L’Union européenne est une cible privilégiée des hackers. Les échanges entre diplomates, avec les pays membres, ou les projets de financements intéressent de nombreux pirates informatiques, mais également des gouvernements étrangers. L’intensité de ces opérations a d’ailleurs explosé depuis la crise du covid : le nombre total d’attaques menées par des menaces persistantes avancées (APT) contre les organisations de Bruxelles a augmenté de 60 % en 2020 par rapport à 2019.
Comme dans les entreprises, l’UE dispose également d’un CERT (Computer emergency response team), une équipe d’experts informatique prête à intervenir lorsqu’une attaque a été repérée. En 2021, les organes de l’Union européenne ont subi 17 incidents majeurs liés à des attaques, contre une seule en 2018. « C’est essentiellement de l’espionnage, nous informe Saad Kadhi, le directeur du CERT-UE. Les attaquants cherchent à s’infiltrer dans le réseau, récupérer des informations. Certains tentent revendre les données dérobées. »
« La plupart des opérations demandent des moyens élevés et une organisation lourde. Parfois elles sont organisées en plusieurs étapes, avec un groupe chargé d’infecter l’ordinateur et un second qui arrive plus tard pour récupérer les données », ajoute-t-il.
Si les logiciels utilisés peuvent paraître sophistiqués, le mode opératoire employé pour piéger des agents de l’UE est des plus classiques. « Le phishing est toujours la méthode privilégiée. Le lien frauduleux dans un mail fonctionne encore et toujours, les hackers n’ont pas besoin d’investir dans une intelligence artificielle du piratage », explique Saad Kadhi.
Le CERT-UE n’est là que pour éteindre le feu, c’est aux services de l’ordre de chercher le coupable ensuite. Néanmoins, on sait que parmi les attaques répertoriées en 2021, l’une d’elles – le piratage des services de messagerie de Microsoft – est officiellement attribuée à un groupe de hackers chinois. Des pays membres comme la Grèce ou Chypre ont également été victimes de cyber-espionnage depuis l’Empire du Milieu.
Un manque d’effectifs et de financement
L’Union européenne manquerait de moyens pour contrer ces cyberattaques, selon un rapport de la Cour des comptes européenne publié le 29 mars dernier. Les principaux organes chargés de la promotion de la cybersécurité, à savoir l’Agence de l’Union européenne pour la cybersécurité (ENISA) et le CERT-UE, seraient en sous-effectif et ont besoin de financement. « Les institutions, organes et agences de l’UE sont des cibles intéressantes pour les pirates potentiels, en particulier pour les groupes capables de mener des attaques secrètes sophistiquées sur le plan technique à des fins de cyberespionnage », déclare Bettina Jakobsen, chargée de l’audit.

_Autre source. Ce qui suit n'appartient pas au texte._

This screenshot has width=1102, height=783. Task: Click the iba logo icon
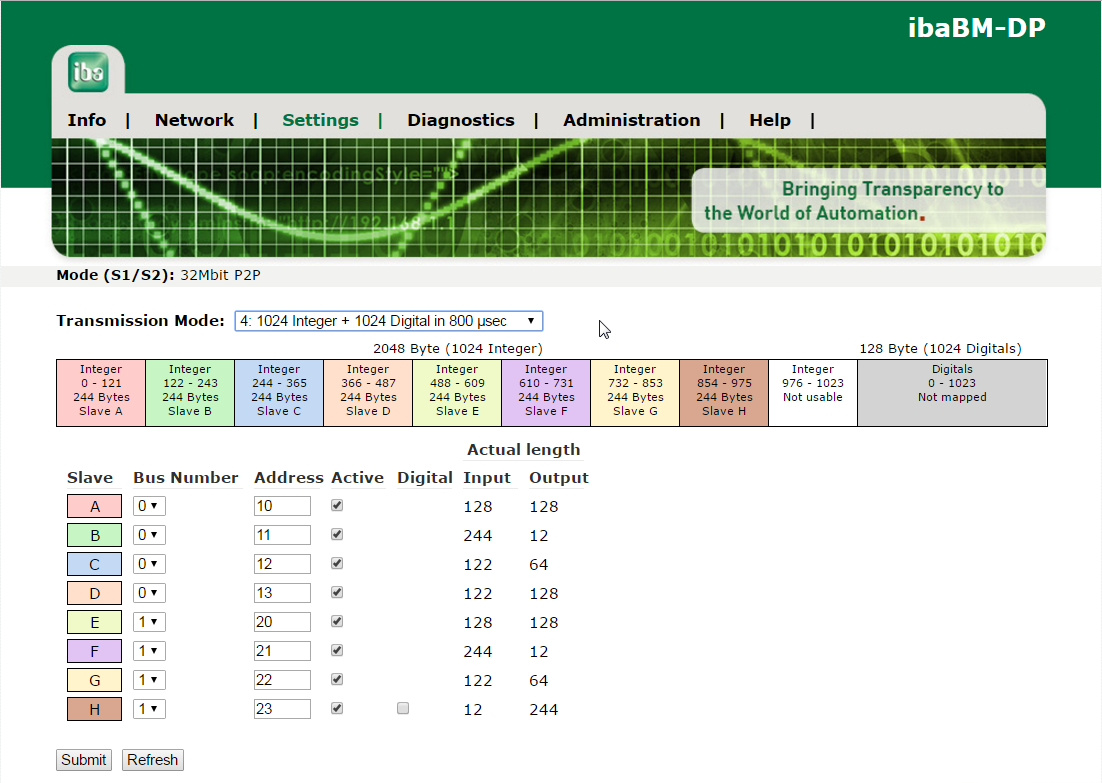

Bien que beaucoup s’attendaient à un armageddon informatique en février dernier, l’invasion de l’Ukraine par la Russie n’a pas provoqué « un pic d’accident ». « Nous nous attendions à beaucoup plus d’attaques » contre les institutions européennes, « mais il n’y a pas eu vraiment » d’augmentation ou seulement « à la marge », indique Saad Kadhi.

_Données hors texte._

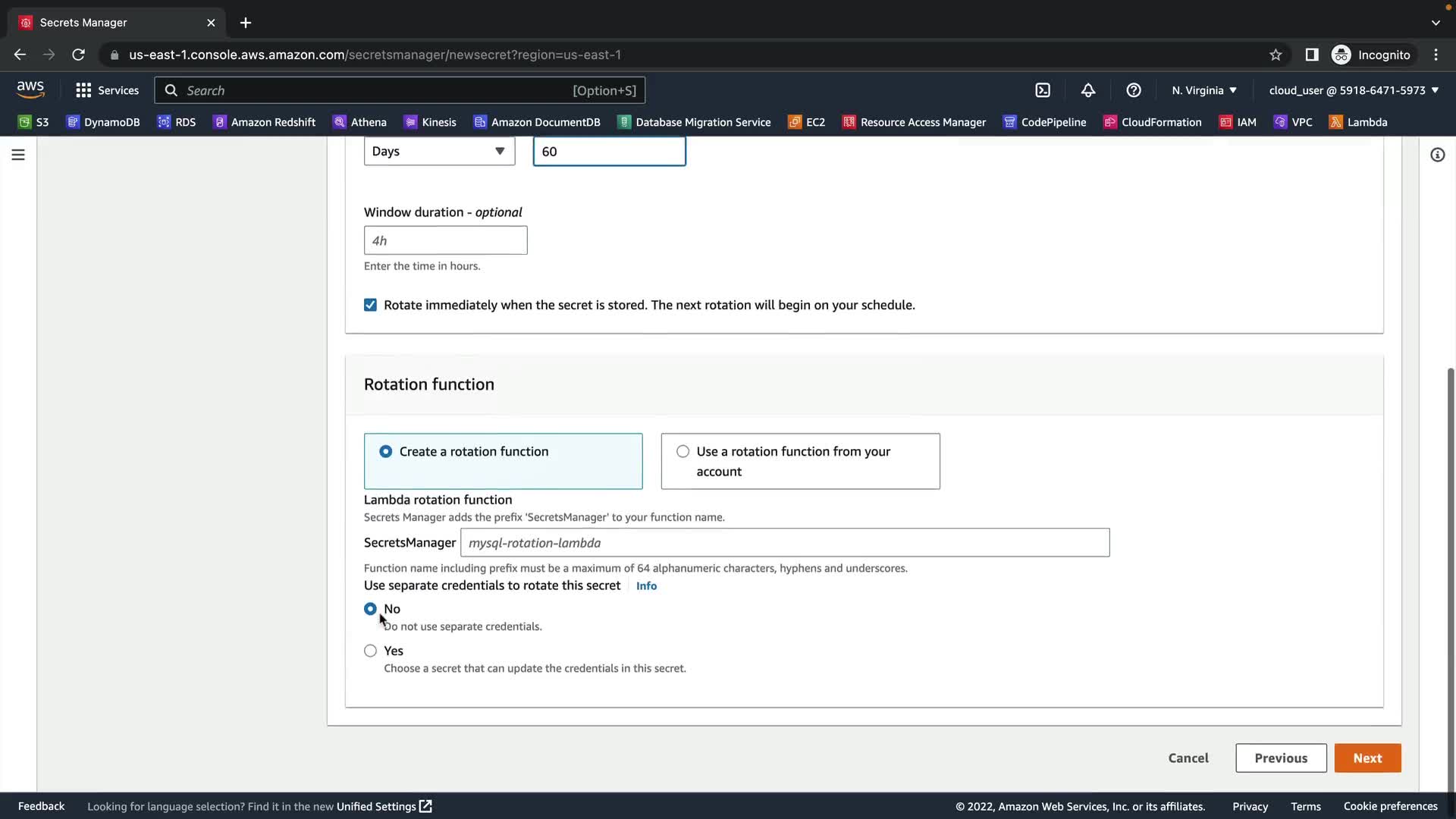Viewport: 1456px width, 819px height.
Task: Click the orange Next button
Action: point(1367,758)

Le seul incident cyber majeur ayant touché l’UE est l’attaque contre le réseau de satellites KA-SAT, exploité par l’opérateur américain Viasat. L’appareil était également utilisé par l’armée ukrainienne et l’UE en a fait les frais. L’ensemble des pays membres ont conjointement accusé la Russie, une condamnation rare dans le milieu du cyber, les attaques étant difficilement attribuées à un gouvernement précis.